Declines in annual statewide assessments are rare for tests like these, which are designed to provide comparable scores from year to year. A decline stands out like a sore thumb. For example, using the same metric, McRae calculated GPA-like gains for California’s previous statewide test from 2002 to 2013, and California recorded positive gains for 11 of the 12 years. There was only one year in which scores declined, but it was the last year, when the tests were not taken as seriously in anticipation of the switch to the then-new Smarter Balanced.

It is quite unlikely that the 2017 Smarter Balanced declines, based on roughly six million students tested, reflect actual performance declines for students and schools across all those states. This is, after all, the third year of this national testing program. Those who watch testing results would expect slight gains, not a drop or a plateau.

Drilling into the data for 2017, it is apparent that the 2017 Smarter Balanced results are much worse for English Language Arts (ELA) than for Mathematics. For ELA, 12 of 13 Smarter Balanced states had declines averaging -1.48 percentage points while a single state—California—had a miniscule gain of +0.10 percentage point. For Mathematics, seven states had positive gains and six states had either no gains or losses.

Smarter Balanced is stonewalling efforts to figure out what has occurred. It refuses to acknowledge that the 2017 scores are highly unusual and, instead, claims the scores are just normal year-to-year fluctuations of gain scores. That argument is hogwash. It is totally inconsistent with the actual 2017 consortium-wide gain data.

Others agree with us. For example, Ed Haertel, a Stanford University professor and a member of the Smarter Balanced Technical Advisory Committee, told EdSource.org, “These are not merely random-chance fluctuations.” He’s doubtful that “there was some slight overall decline in students’ overall proficiency.”
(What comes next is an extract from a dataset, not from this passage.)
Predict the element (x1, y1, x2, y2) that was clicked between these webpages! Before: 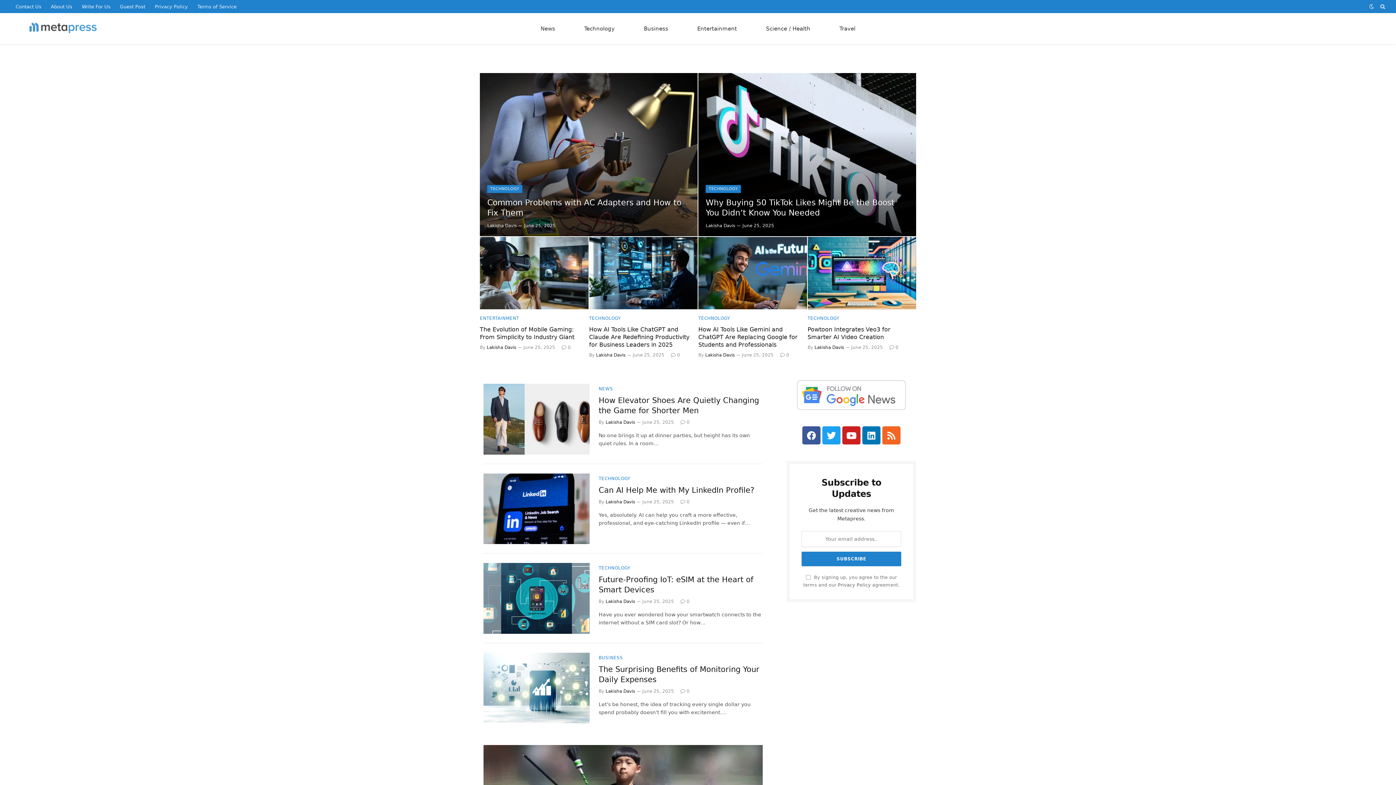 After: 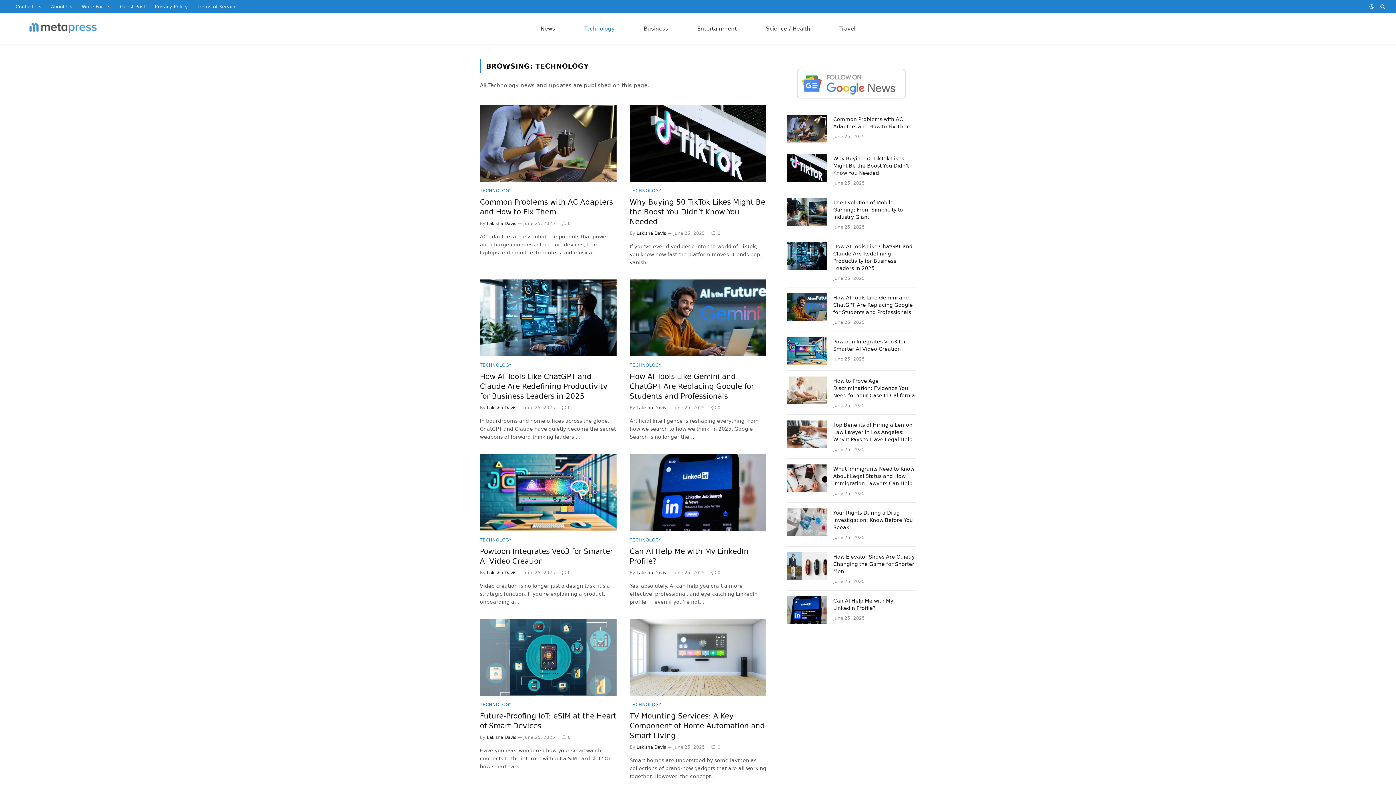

What needs to be done? Smarter Balanced managers need to open the wall of secrecy surrounding the technical information needed to investigate this gain score problem. We suggest that information on changes in the large test question banks used from 2016 to 2017, as well as adjustments to the scoring formulas for 2017, are areas to investigate first. None of this information involves unveiling test questions themselves—the usual reason cited for having test analyses conducted behind closed doors. Any conclusions should be verified by independent experts. This has to be done within weeks, not months, with results provided immediately for all users of Smarter Balanced 2017 scores. What happened? We need to know.

We believe that some problem caused the 2016 and 2017 Smarter Balanced scores not to be comparable, creating gain scores that are not accurate reflections of achievement trends, at least for ELA gain scores. The consortium-wide gain score of -1.48 percentage points for ELA just doesn’t make sense given that year-to-year gains are typically in the +1.00 to +3.00 range.

What is affected? It could be scores and perceived gains or declines at the individual, school, district, and state levels.

If Smarter Balanced wants to have credibility for its analysis of what happened, it should allow independent researchers access to the appropriate technical data. Right now, Smarter Balanced is characterized by a lack of transparency. The process is opaque. American Institutes of Research is looking into the 2017 gain-score issue but is a major subcontractor for Smarter Balanced. It can hardly be an unbiased source for an independent review of work done by Smarter Balanced itself or its contractors.

Smarter Balanced has to find the problem and issue corrected scores, just as an automobile manufacturer has to correct a problem with exploding airbags. An incorrect-scores problem for approximately six million kids over 14 states is a big problem.

If Smarter Balanced needs to withdraw its previously announced scores and issue new ones, do it. If the consortium needs to withdraw the entire test and nullify the scores on it, do it. The integrity of statewide tests and scores depend on Smarter Balanced doing the right thing.